--- begin PROVIDED RECORDS ---

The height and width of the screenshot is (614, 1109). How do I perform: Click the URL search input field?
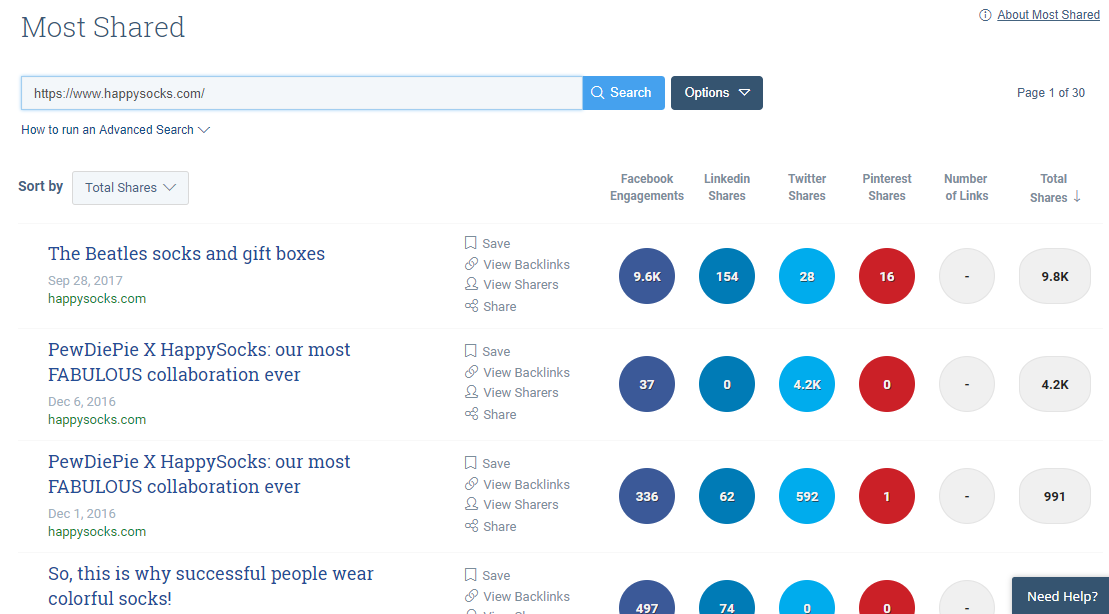[x=300, y=93]
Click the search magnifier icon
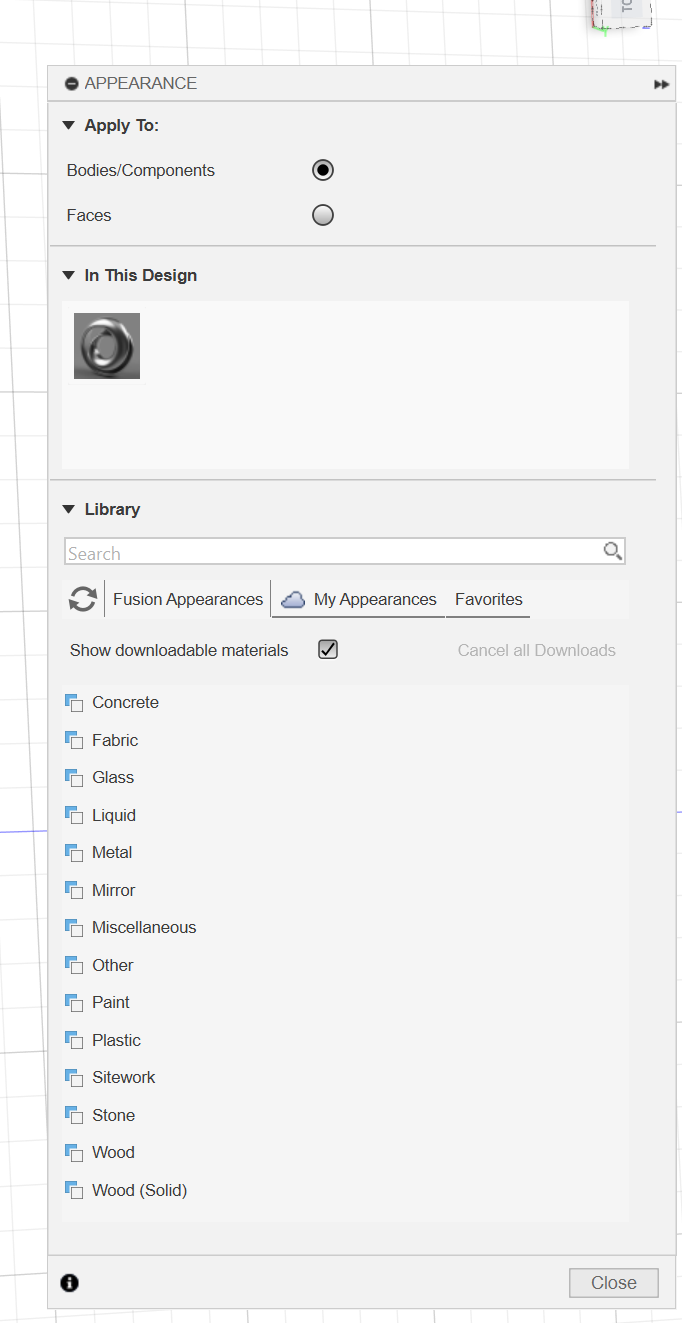682x1323 pixels. point(612,551)
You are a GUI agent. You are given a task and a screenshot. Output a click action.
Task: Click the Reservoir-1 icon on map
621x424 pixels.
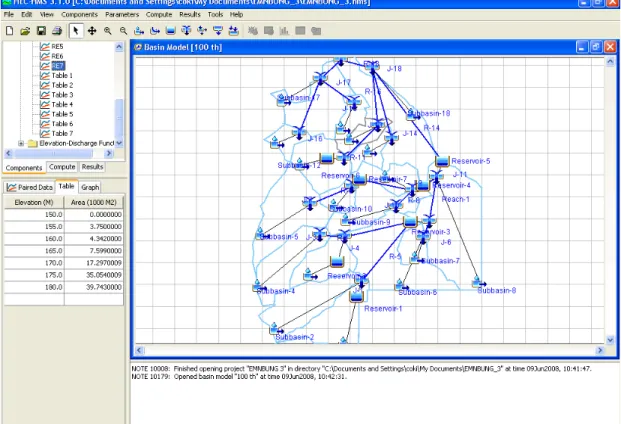(x=356, y=297)
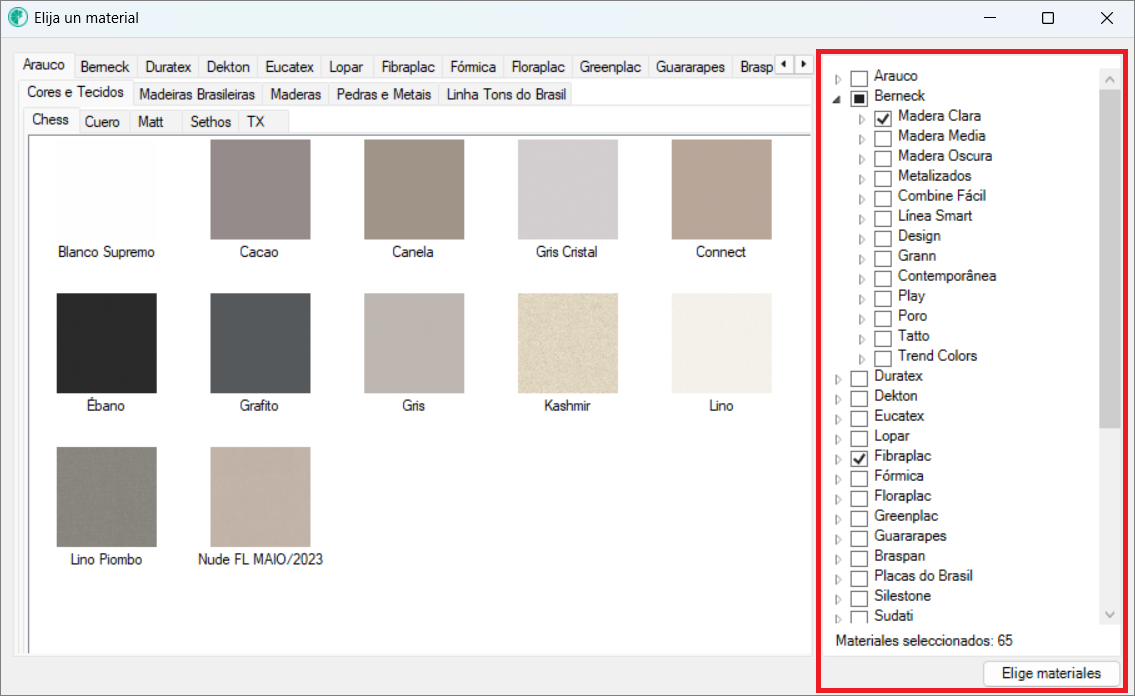Expand the Duratex tree node

(837, 378)
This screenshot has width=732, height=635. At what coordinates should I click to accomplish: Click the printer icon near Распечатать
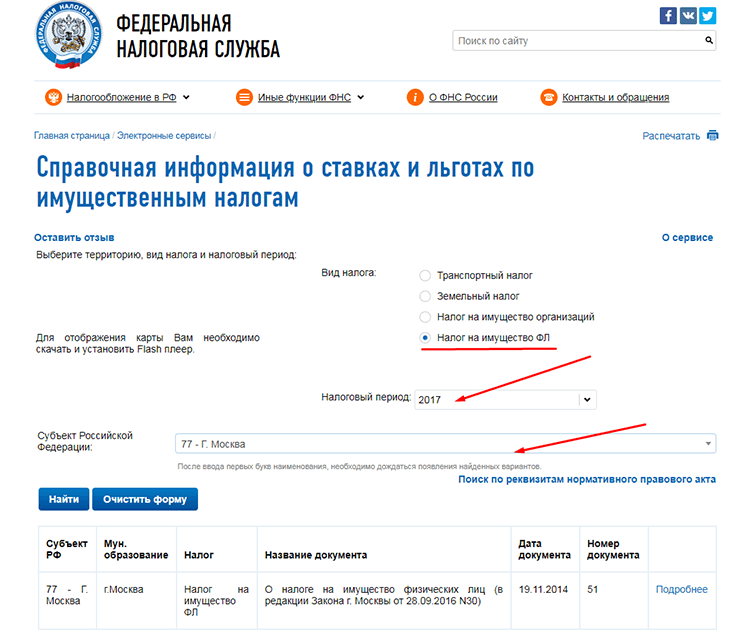click(x=713, y=135)
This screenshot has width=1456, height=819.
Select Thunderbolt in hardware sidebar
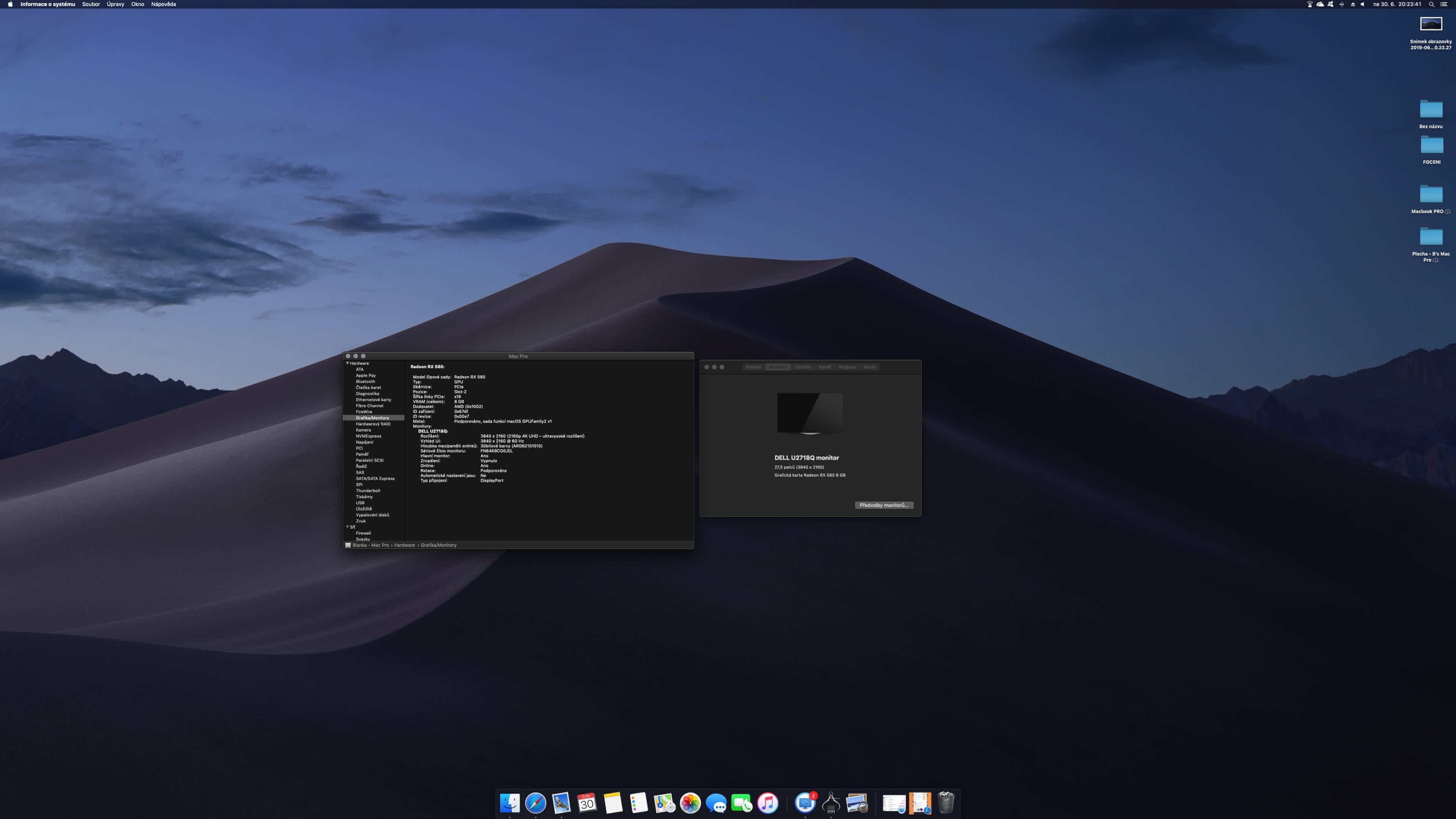coord(368,491)
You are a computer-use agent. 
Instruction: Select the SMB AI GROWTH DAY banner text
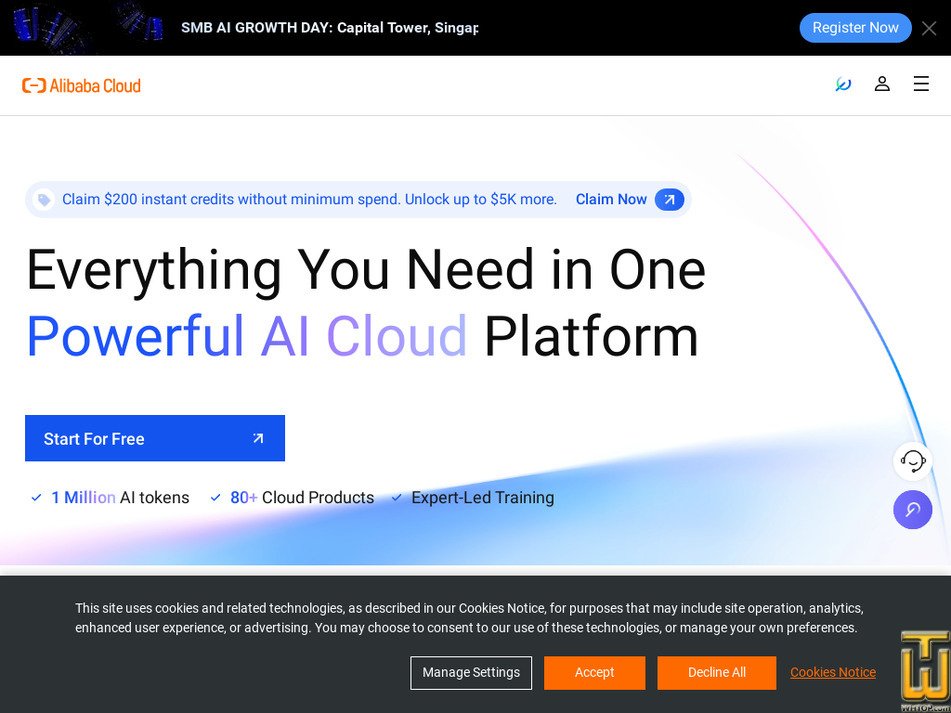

--- end PROVIDED RECORDS ---

List every line in the rows above that contains the word "height".

The height and width of the screenshot is (614, 1109). How do I perform: Click the URL search input field?
This screenshot has width=732, height=635. At what coordinates should I click to accomplish: Click the printer icon near Распечатать
This screenshot has width=1456, height=819.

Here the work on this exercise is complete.